What you will do: Continue the article on the road transport sector's talks with Frans Timmermans about EU decarbonisation, starting after its final sentence.

Timmermans looks to constructive engagement with road transport sector on EU decarbonisation

4 MinutesBy NZ Trucking magazineSeptember 30, 2020

IRU, with several CEOs and presidents of IRU members, has held high-level talks with European Commission executive vice president Frans Timmermans on the EU‘s decarbonisation strategy and implementation of the Green Deal.

Covering passenger and goods transport, the video conference outlined the road transport sector‘s vision and expectations in working closely together with the European Commission to achieve net carbon neutrality by 2050, as well as the interim 2030 target. It was clearly said that the EU should revisit its strategy to implement the well-to-wheel approach and take into account the real experiences of operators.

IRU president Radu Dinescu and IRU vice president Patrick Westelinck, from UNTRR in Romania and FBAA in Belgium respectively, gave an overview of the issues for goods and passenger transport. 

They reiterated the huge impact that the pandemic has had on road transport operators, but echoed that road transport is part of the solution – in driving efficiency to make goods transport greener, and in unlocking the potential of road-based collective passenger transport as a safe, affordable, accessible, flexible and rapid way to lower emissions. 

Noting that the EU‘s 900,000 road transport operators employ 5% of all European workers and that the sector has been hit very hard by Covid-19, speakers covered a range of specific issues including fleet renewal and the high cost of new low-emission vehicles; uptake of hydrogen, LNG and bio methane; infrastructure, incentives and lowering fuel taxes for clean fuels; and establishing a level playing field between the modes. 

Summing up the talks, IRU secretary general Umberto de Pretto said that IRU and the sector are committed to help deliver the EU‘s Green Deal and welcomed the commission‘s willingness to better understand the reality for commercial operators on the ground.

Dataset content:
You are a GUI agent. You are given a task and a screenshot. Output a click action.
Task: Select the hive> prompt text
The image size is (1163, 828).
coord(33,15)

...

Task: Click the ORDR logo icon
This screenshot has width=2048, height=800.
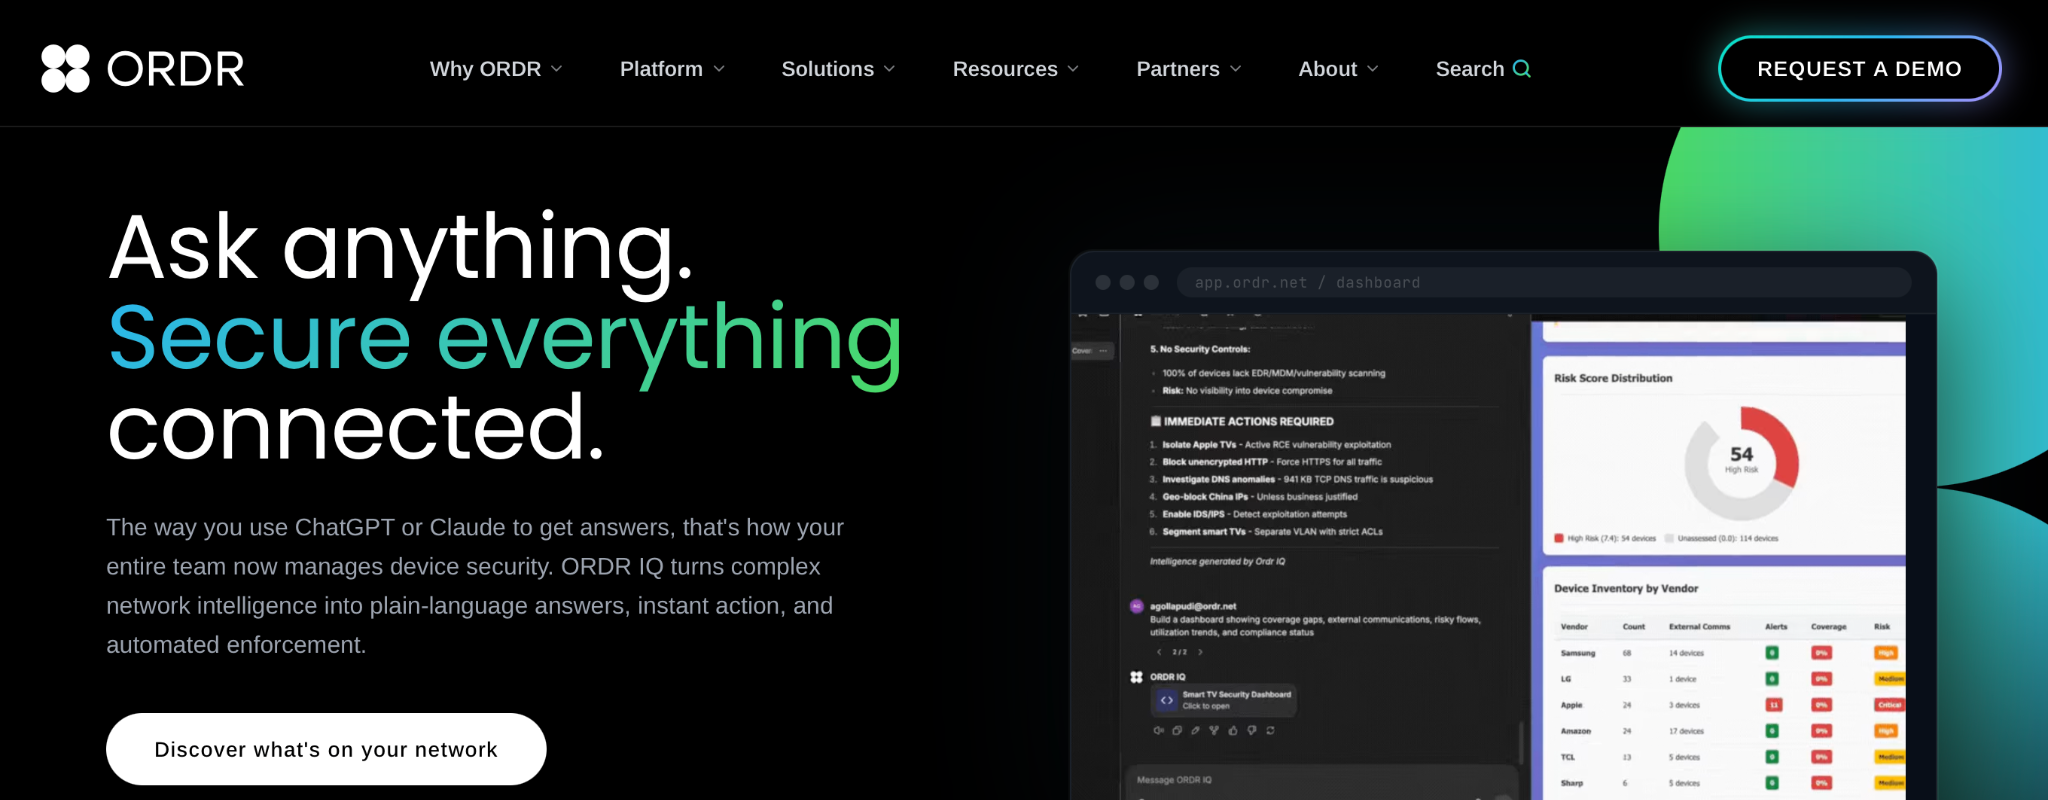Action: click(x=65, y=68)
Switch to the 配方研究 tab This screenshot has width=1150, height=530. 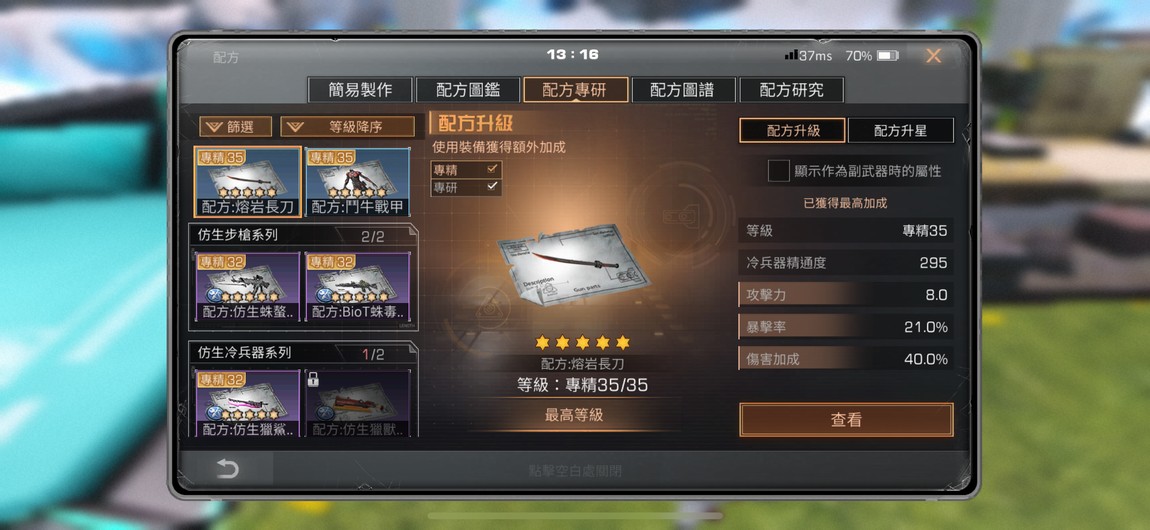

Result:
However, he added that the commission needed to base its CO2 policy on well-to-wheel emissions; encourage modal cooperation rather than using blunt force modal shift that often favours rail over other modes; and to recognise the operational and physical limits of energy use and storage, especially for heavy loads over longer distances. 

“The EU‘s strategy is too electric, too railway and too tailpipe focused,” said de Pretto.

Timmermans responded by welcoming the industry‘s constructive engagement, recognising the huge importance of road transport and its value to the EU economy, and therefore the need to continue dialogues such as this. 

He clearly sees hydrogen as the longer-term solution, especially for long-distance road transport, and that electricity is part of the solution.

However, he said that the commission does not believe in the practical implementation of the well-to-wheel approach, noting that he considers energy technology, including the exit from coal and green electricity, to be evolving sufficiently quickly. 

Recognising that EU climate targets are tough, he reinforced that it is crucial to work together with IRU and the industry to achieve them. 

IRU will continue dialogue on behalf of the industry with Timmermans and other parts of the European Commission over the coming months to help shape key legislative directives including those on climate law, energy tax, alternative fuel infrastructure and the review of the heavy duty vehicle CO2 regulation.